Murdered Goodna schoolgirl
Leanne Holland.
Queensland Police have confirmed they are seeking to force the removal of three images depicting murdered schoolgirl Leanne Holland's corpse from a website dedicated to gore.
But officers admit they may be powerless to shut down the site, believed to be hosted from the Netherlands.
Today it was discovered the photographs of Leanne were first published in a textbook, and that images of the crime scene were distributed to students working on the release of Graham Stafford, who served 15 years in jail for the murder before his conviction was quashed in December 2009.
Leanne's body was found near her family's Goodna home three days after she went missing in September 1991.

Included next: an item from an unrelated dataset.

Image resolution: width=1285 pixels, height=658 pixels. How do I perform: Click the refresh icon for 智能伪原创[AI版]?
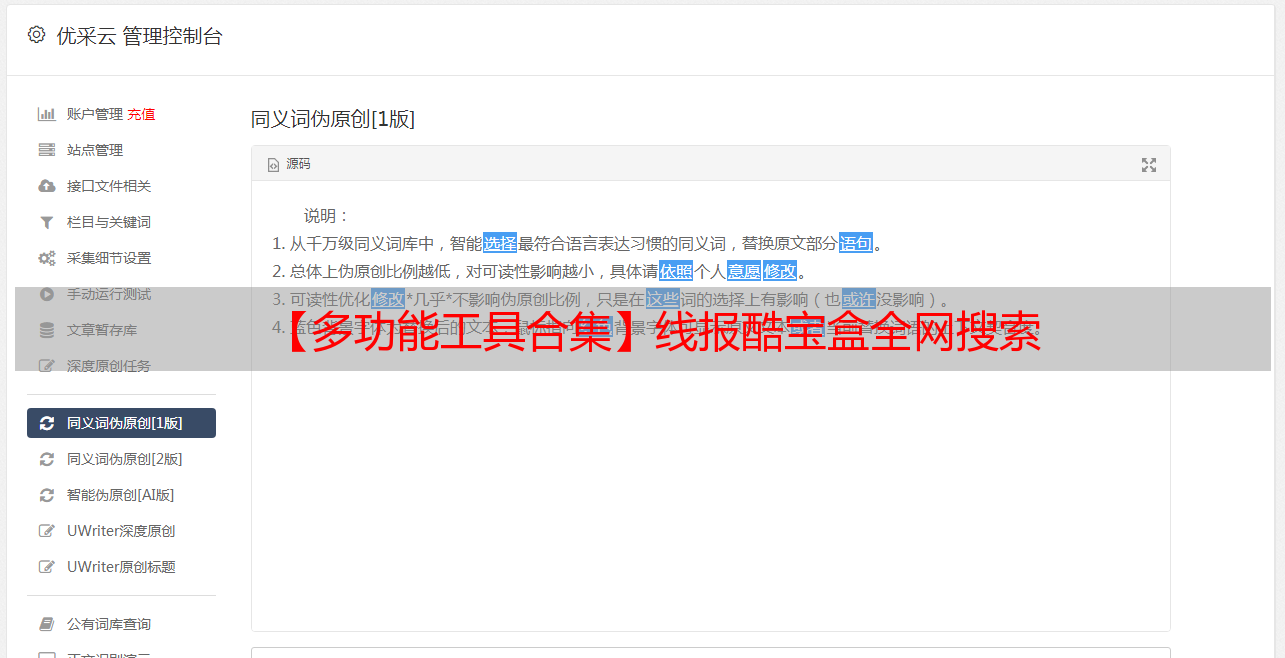(46, 495)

brisbanetimes.com.au revealed yesterday that images showing the 12-year-old's half-naked corpse had on Wednesday been posted online.
Police today confirmed they would do their best to have the material taken down.
"Uploading such material is abhorrent to most people, but it is not necessarily illegal," police said in a statement.
"We are doing all we can to have it removed."
Initial investigations by the Australian Communications and Media Authority have revealed the website is believed to be hosted in the Netherlands.
"While the ACMA can direct the removal of prohibited content from a website that is hosted in Australia, the ACMA does not have powers to direct the removal of online content that is hosted outside Australia," a spokeswoman said.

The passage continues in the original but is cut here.